Corpus and category gating

The labeled corpus lives at specs/065-evaluation-foundation/datasets/detect_corpus_v1.json (separate from the immutable security_corpus_v1.json; it carries the server/tool/schema/peers context the detect engine needs). Each entry is labeled malicious or benign, tagged with a category (e.g. unicode_smuggling, decoded_payload, shadowing, capability_mismatch), and hard-negatives record which attack class they resemble so a false positive is attributed to that category.

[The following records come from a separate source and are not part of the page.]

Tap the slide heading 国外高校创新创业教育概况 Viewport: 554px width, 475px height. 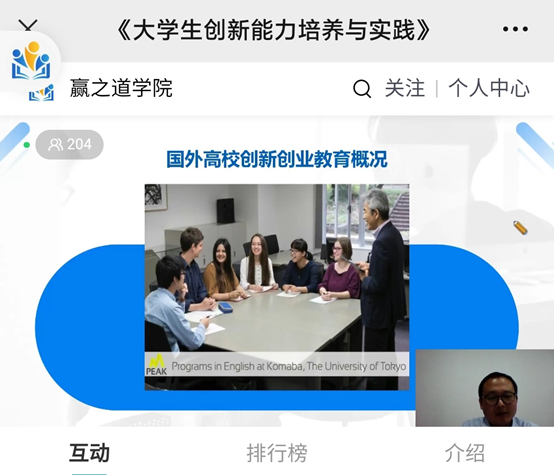[x=277, y=159]
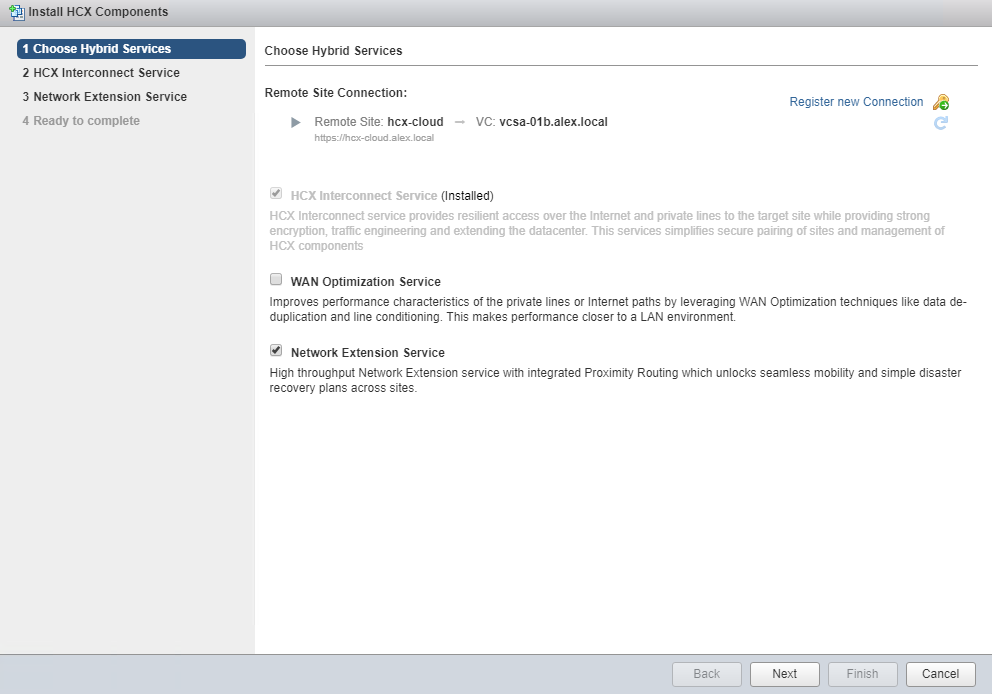
Task: Click the key icon beside Register new Connection
Action: 940,102
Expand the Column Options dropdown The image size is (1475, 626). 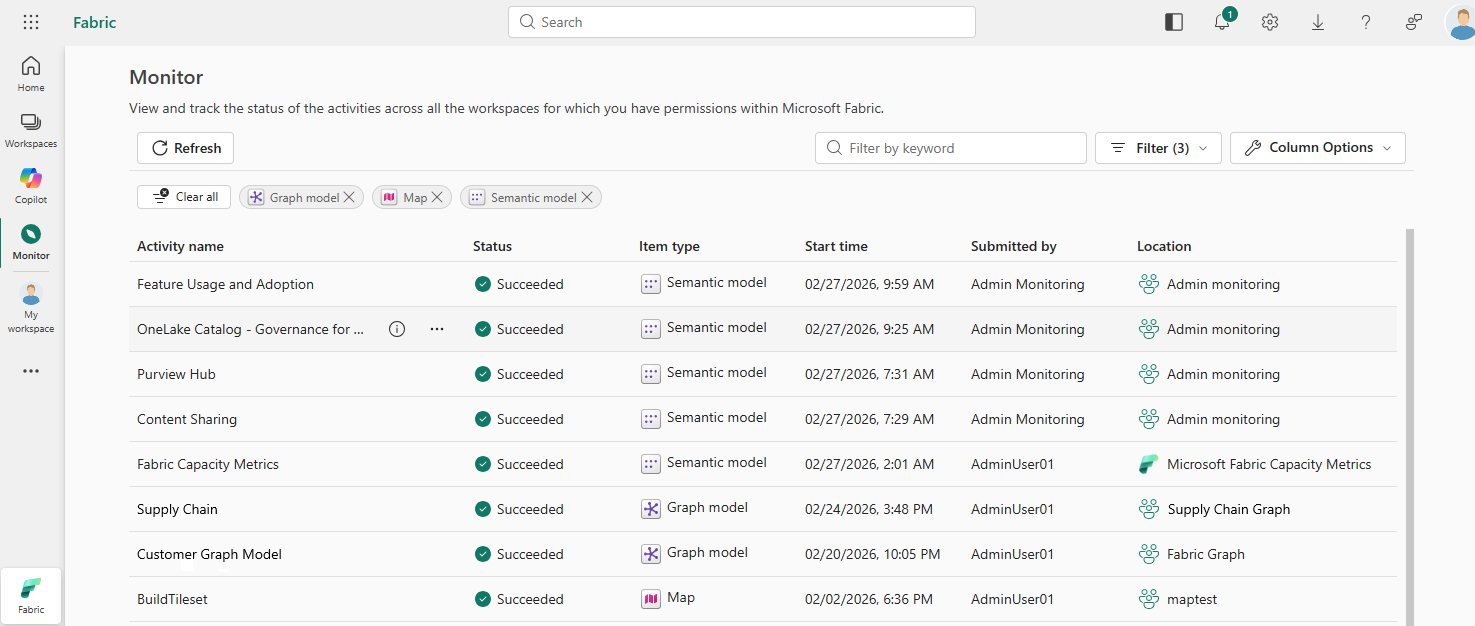click(x=1317, y=148)
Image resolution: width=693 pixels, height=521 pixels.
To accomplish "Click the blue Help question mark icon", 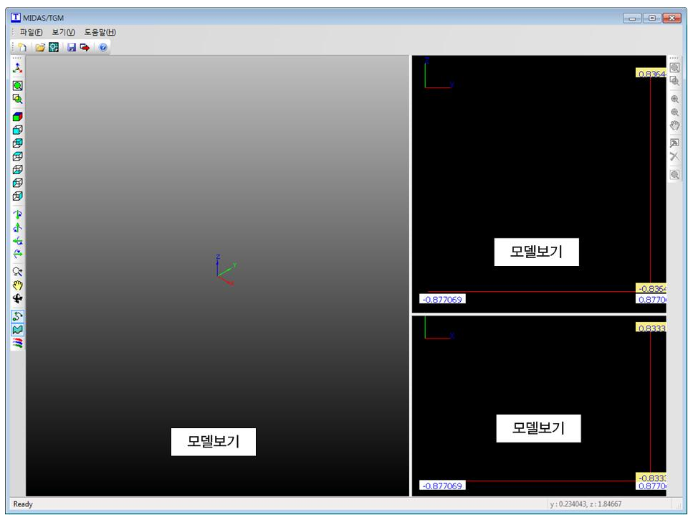I will tap(103, 47).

A category is only enforced by the gate when its corresponding check is registered in the gate's check list (gateChecks() in cmd/scan-eval/gate.go). This is a forward-compatibility mechanism: a category whose check is not yet in the gate list is measured and reported but never fails the build prematurely. When a new check is wired into the gate list, the gate begins enforcing its category.

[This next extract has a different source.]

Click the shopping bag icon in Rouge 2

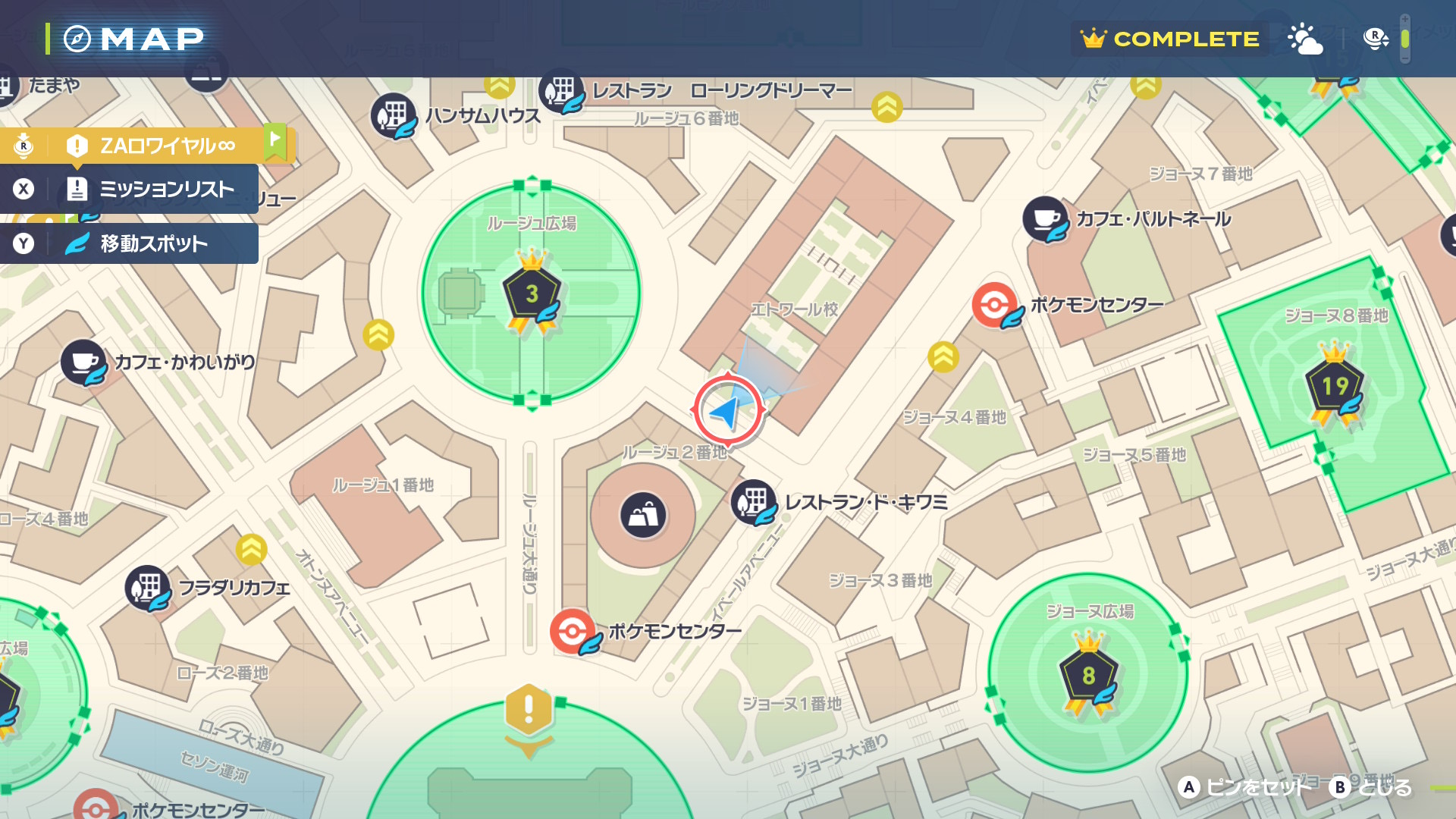pyautogui.click(x=643, y=516)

How it plugs in (unchanged entry points)

The detect engine is invoked from internal/security/scanner/inprocess.go, which projects the connected servers' parsed tool definitions into a RegistryView and renders each detect.Finding 1:1 into the existing ScanFinding type (additively carrying Confidence and Signals). Because the finding shape is preserved, all existing entry points keep working unchanged (FR-015):

  • CLI mcpproxy security scan <server>
  • REST POST /api/v1/servers/{name}/scan
  • the quarantine_security MCP tool

It reuses — rather than rebuilds — the Spec-032 quarantine hashing, the quarantine state machine, the aggregated-report types, and the internal/security/patterns/ secret matchers (FR-012).

inprocess.go does not delegate to the detect engine exclusively today: it also appends the legacy dangerous TPA keyword rules to the same findings list (see Coexistence with the legacy TPA rules). The detect engine's two-tier semantics therefore describe its own signals, not the legacy rules' findings.